How do you verify the compiler without looking at the assembled code? How do you verify code that links against binary libraries?

You run it and check for your desired behavior.

Compilers have a finite set of inputs and outputs that should generate reproducible results. There's a larger amount of possible outputs for the same question with AI and very little reproducbility.
Yes but once the code is written it’s not going to magically change. I am going to test the code just like I would test something I wrote - again like I’ve been doing for 40 years when writing my code by hand.
But your thought process during coding influences your testing. At least for most of us, we find edge cases or point of concern during coding that we place extra focus on in test.

This is different than what you've done for the past 40 years becuase you're not testing your code. This would be analogous to you testing someone else's code. The vast majority of people and places have not followed that paradigm until AI showed up.

My thought process during my architecture influences my testing.

Since AI has been a thing, I’ve been in a customer facing cloud consulting role - working full time at consulting departments (AWS ProServe) and now a third party company - specializing in app dev.

Before my hands actually write a line of code or infrastructure as code, I’ve already spoken to sales to get a high level idea of what the customer wants, read over the contract (SoW) to see what questions I have, done discovery sessions/requirements analysis, created architecture diagrams, done a design review, created detailed stories/workstreams (epics), thought about all the way things can go wrong etc.

I very much keep my hands on the wheel and treat AI as a junior coder that might not follow my instructions. I can answer any question about architectural decisions, repo structure, what any Lambda does the naming conventions etc.

I’ve also intuited “these are the things that I need to think about and test for from my 30 years of professional experience as a developer and 8 years of experience across literally dozens of AWS implementations”.

In the before times, if I were doing this without AI, I would have to have two or three more junior people doing the work just because I couldn’t physically do it in 40 hours a week.
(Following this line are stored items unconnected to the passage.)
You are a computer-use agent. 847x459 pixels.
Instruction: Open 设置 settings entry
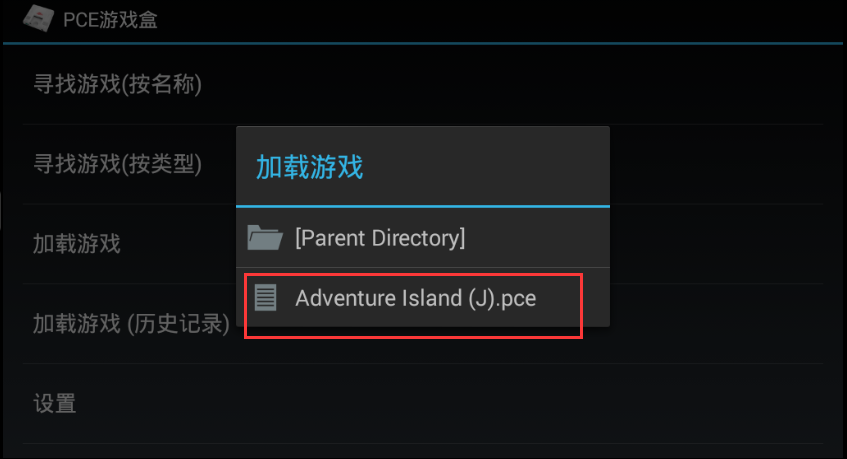423,404
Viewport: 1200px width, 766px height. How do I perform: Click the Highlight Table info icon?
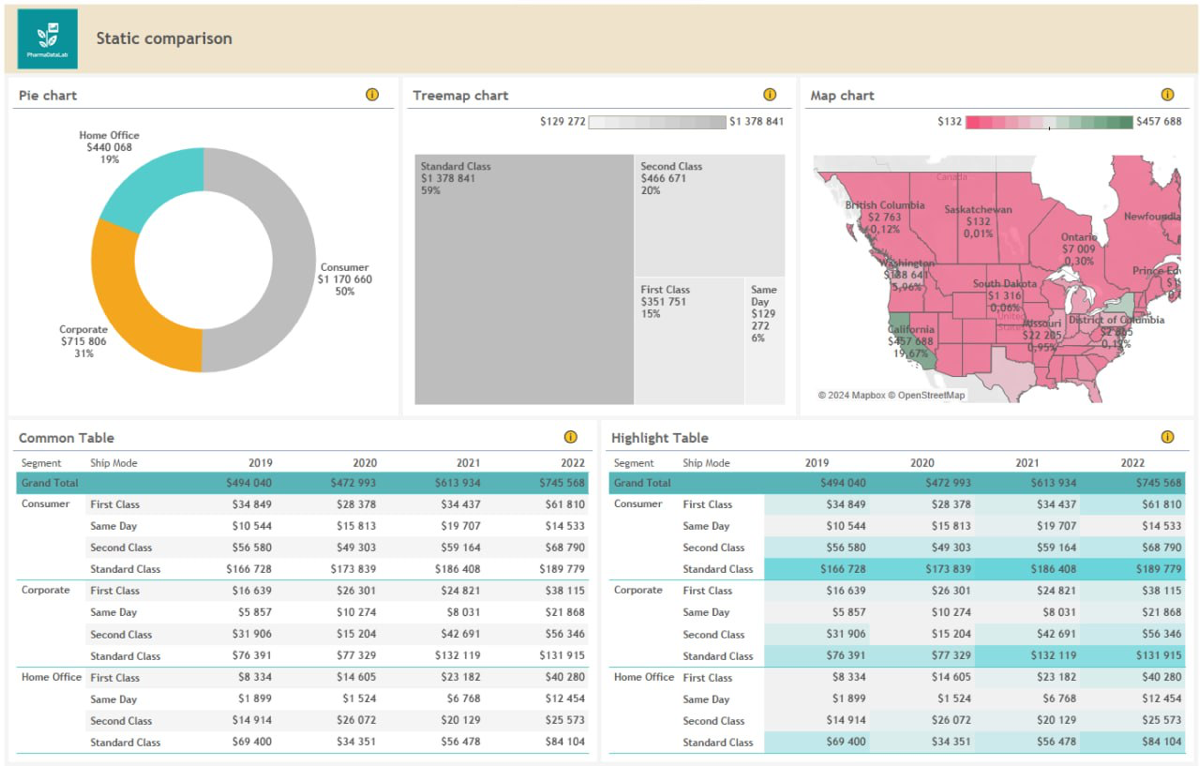coord(1167,437)
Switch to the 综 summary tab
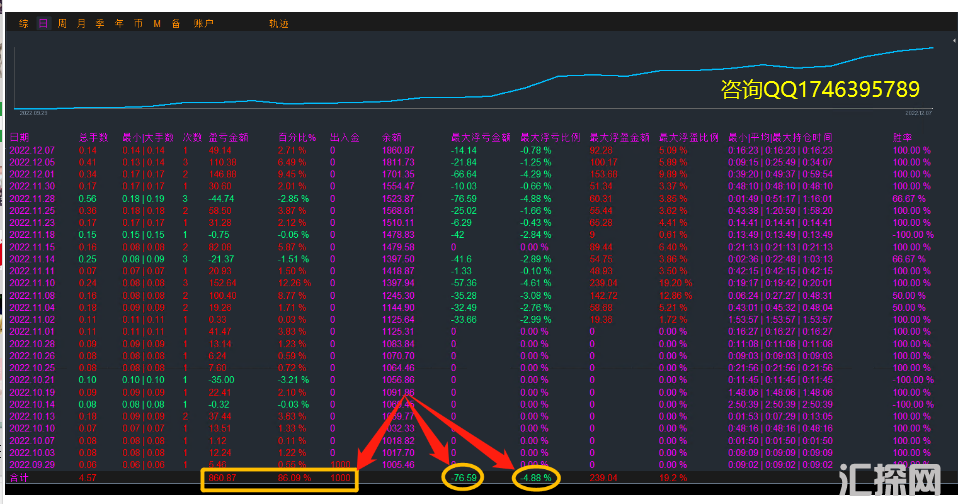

Even then I would be focused on how it works and look for corner cases.

I don’t have to think about what I need to test for. I did specifically call out concurrency because there are subtle bugs.

Ironically, what I am working on now had a subtle concurrent locking bug that Codex wrote. I threw the code into ChatGPT thinking mode and it found it immediately and suggested better alternatives. I also have Claude and Codex cross check each other.

(Those are hardly analogous comparisons to LLM generated code, are they?)

So you do a vibe check?

What’s “vibe checking”?

I input x and I expect y behavior and check for corner cases - just like I have checked for correctness for 40 years. Why do I care how the code was generated as long as it has the correct behavior?

Of course multithreaded code is the exception unless the LLM is putting a bunch of rnd() calls in the code to make it behave differently.